Working in healthcare means being present for the most significant milestones in people’s lives, from birth to the end of life. It isn’t always an easy experience, but the best nurses, like Shannon Flood, RN, of Peninsula Regional Medical Center’s Intensive Care Unit, have the compassion it takes to get families through tough times. For her caring, she has earned the Daisy Award for Extraordinary Nurses.
Flood was caring for a critically ill patient in the ICU. The patient’s wife didn’t have a cell phone and lived two hours away. Flood brought in a prepaid phone of her own for the wife in order to keep her up to date on the patient’s very serious condition.
When the wife made the decision to allow her husband to pass, Flood realized how hard it was for her. A fellow nurse who nominated Flood for the award wrote, “I observed Shannon, who as the patient’s heart slowed down, took the wife by the hand with the utmost compassion, and gently led her to him, and placed her hand in her husband’s hand as he took his final breath.
“The family expressed how grateful they were for Shannon’s compassion and for providing them with so many opportunities, from the essential ability to communicate with the hospital while he was in critical condition to most importantly ensuring that he had a dignified death with his wife holding his hand as he left this world.”
For making such a difference in the lives she touches, Flood was honored with the Daisy Award in a ceremony before her colleagues. She received a certificate commending her for being an extraordinary nurse. The certificate reads: “In deep appreciation of all you do, who you are, and the incredibly meaningful difference you make in the lives of so many people.” She was also presented with fresh flowers on behalf of the Peninsula Regional Medical staff, and a sculpture called A Healer’s Touch, hand-carved by artists of the Shona Tribe in Zimbabwe. To nominate an exceptional nurse, visit www.peninsula.org/DaisyAward and share a story.

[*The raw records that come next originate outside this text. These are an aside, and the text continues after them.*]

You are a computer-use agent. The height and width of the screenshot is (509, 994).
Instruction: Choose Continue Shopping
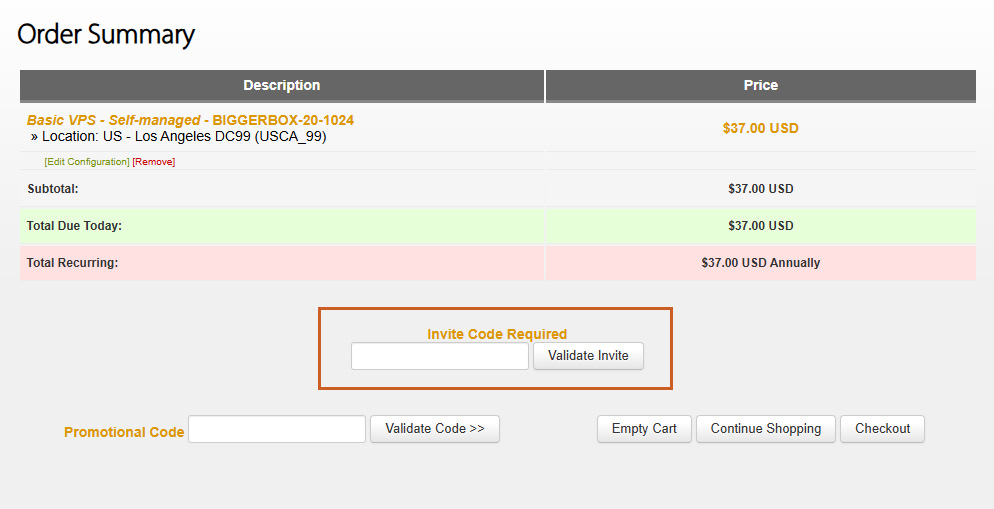766,429
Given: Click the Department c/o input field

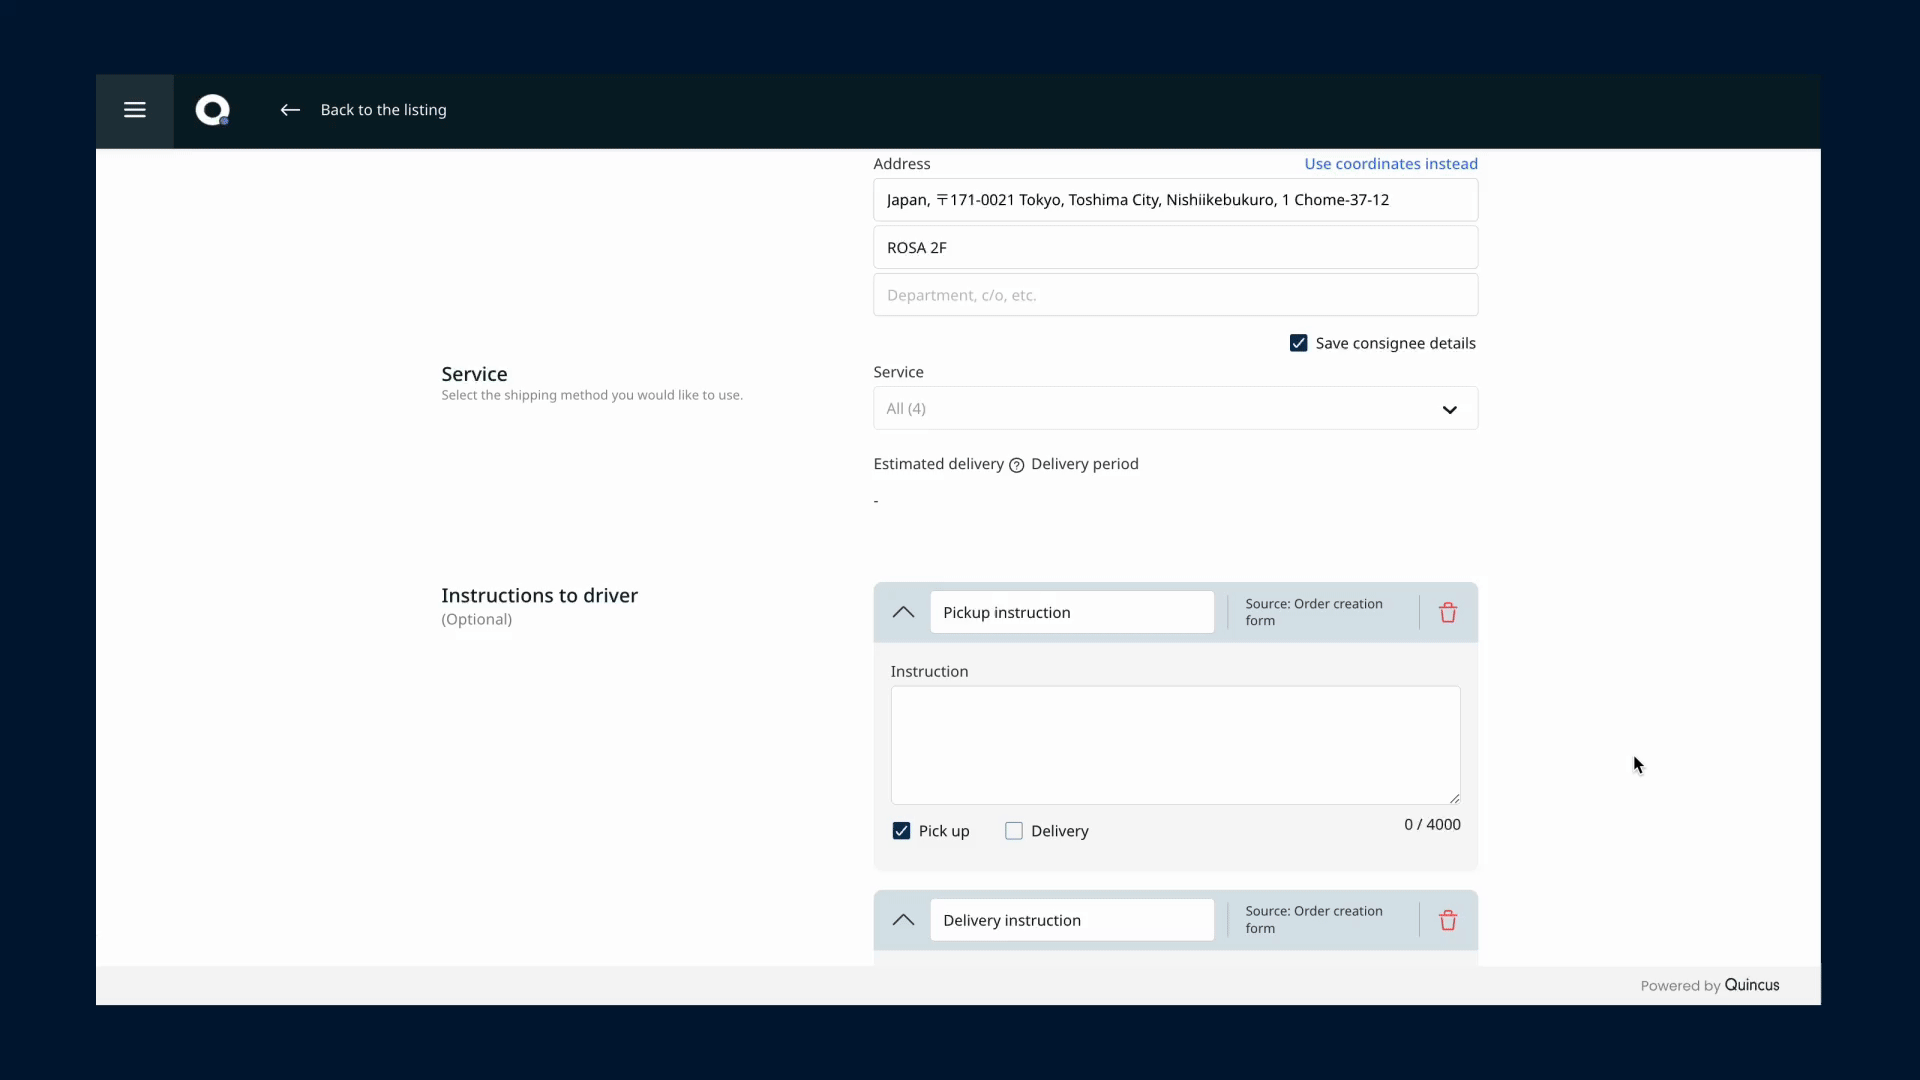Looking at the screenshot, I should click(1175, 294).
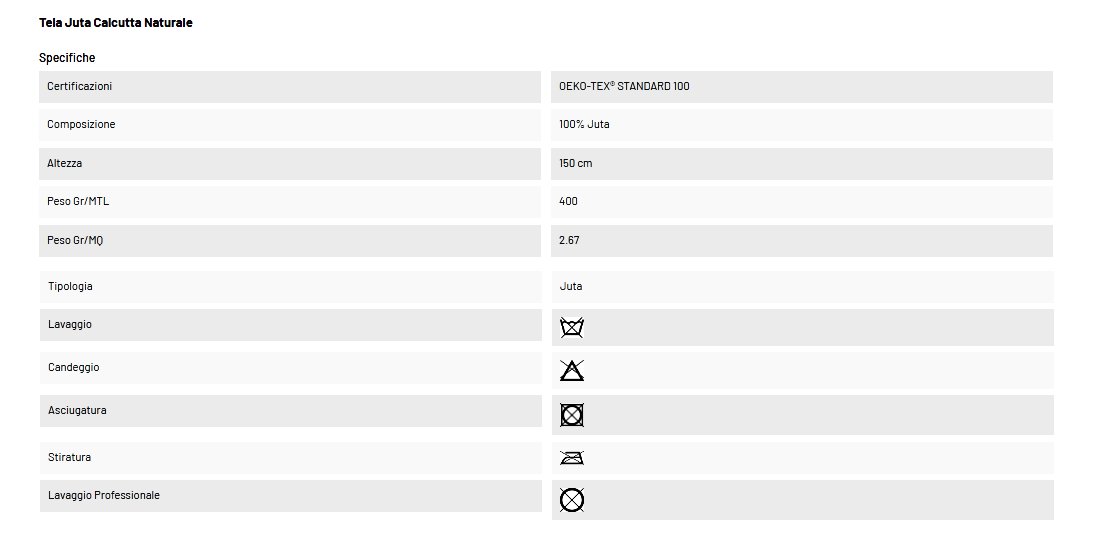The height and width of the screenshot is (550, 1104).
Task: Click the do-not-wash symbol icon
Action: pos(572,327)
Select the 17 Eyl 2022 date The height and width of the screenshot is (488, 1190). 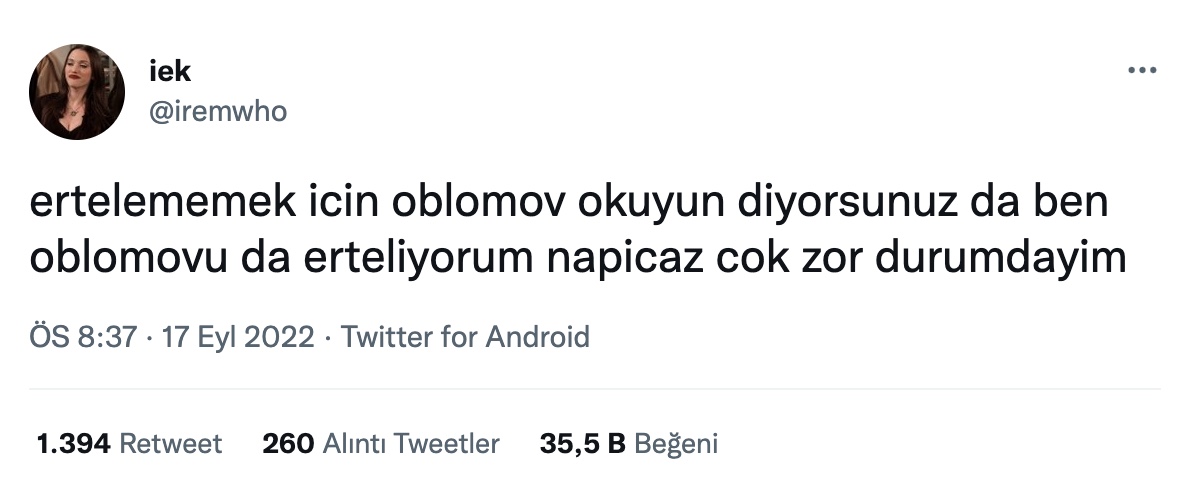click(238, 336)
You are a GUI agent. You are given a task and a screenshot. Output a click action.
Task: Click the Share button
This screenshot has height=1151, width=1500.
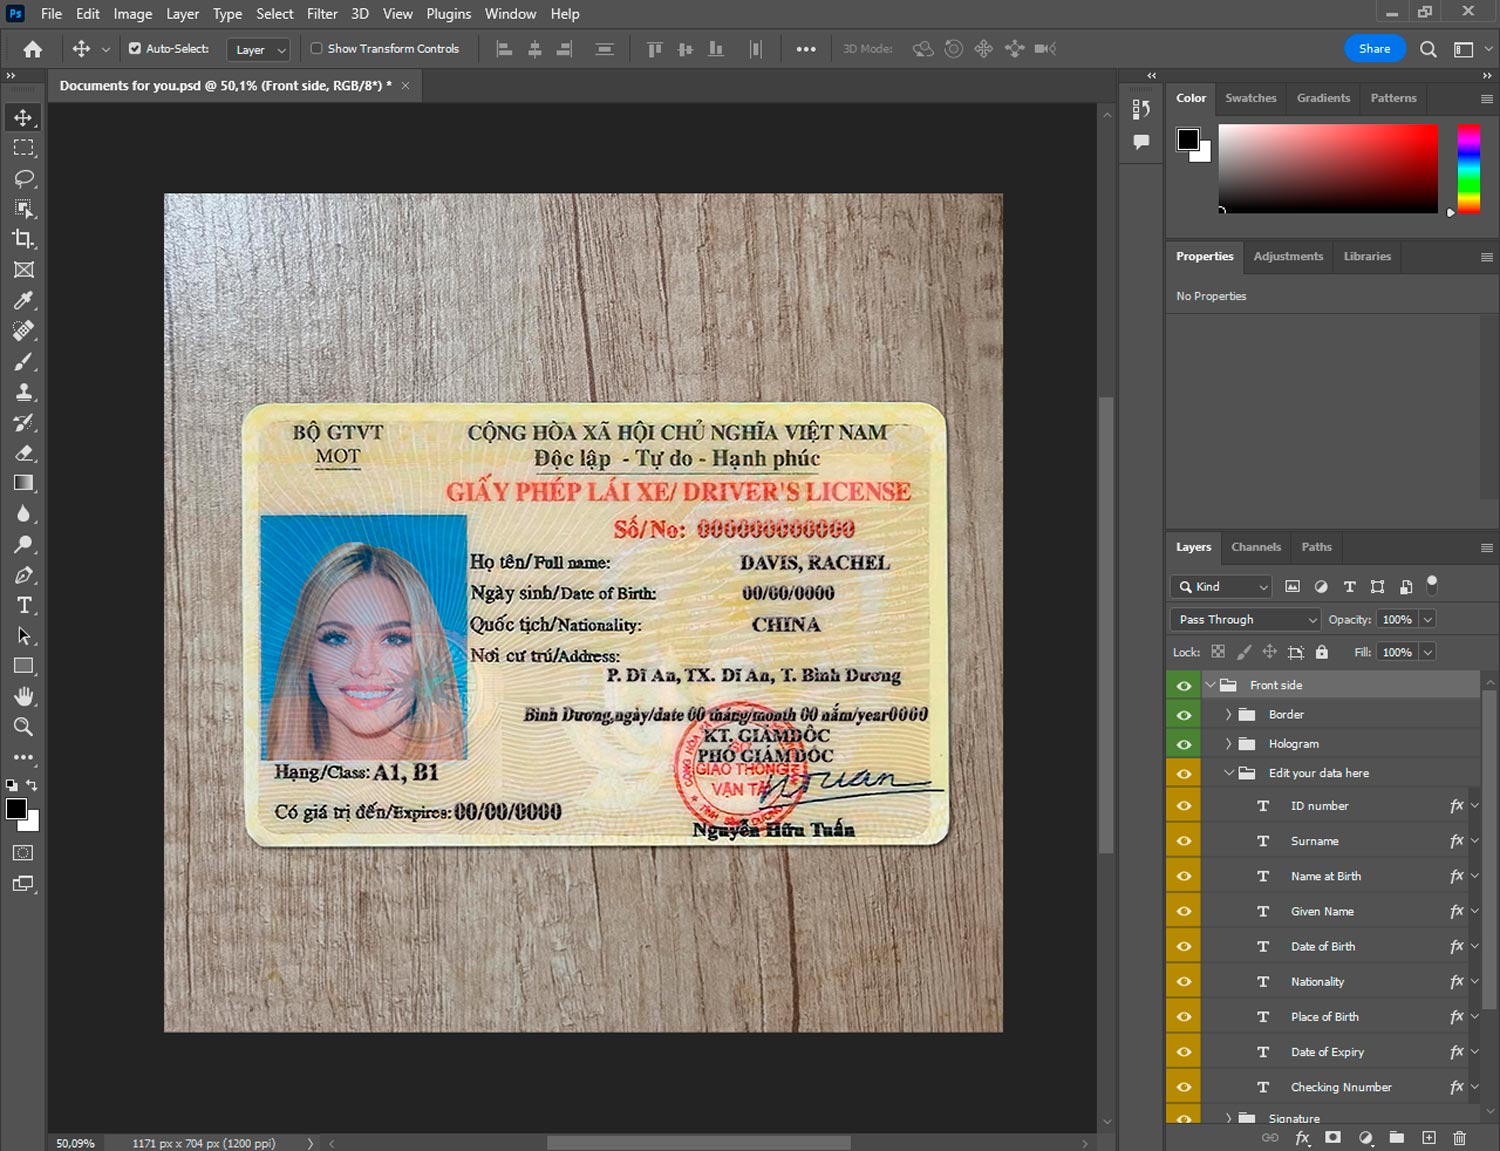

The not-for-profit DAISY Foundation is based in Glen Ellen, CA, and was established by family members in memory of J. Patrick Barnes. Patrick died at the age of 33 in late 1999 from complications of Idiopathic Thrombocytopenic Purpura (ITP), a little-known but not uncommon auto-immune disease. The care Patrick and his family received from nurses while he was ill inspired this unique means of thanking nurses for making a profound difference in the lives of their patients and patient families.
President and Co-Founder of The DAISY Foundation Bonnie Barnes said, “When Patrick was critically ill, our family experienced firsthand the remarkable skill and care nurses provide patients every day and night. Yet these unsung heroes are seldom recognized for the super-human work they do. The kind of work the nurses at PRMC are called on to do every day epitomizes the purpose of The DAISY Award.”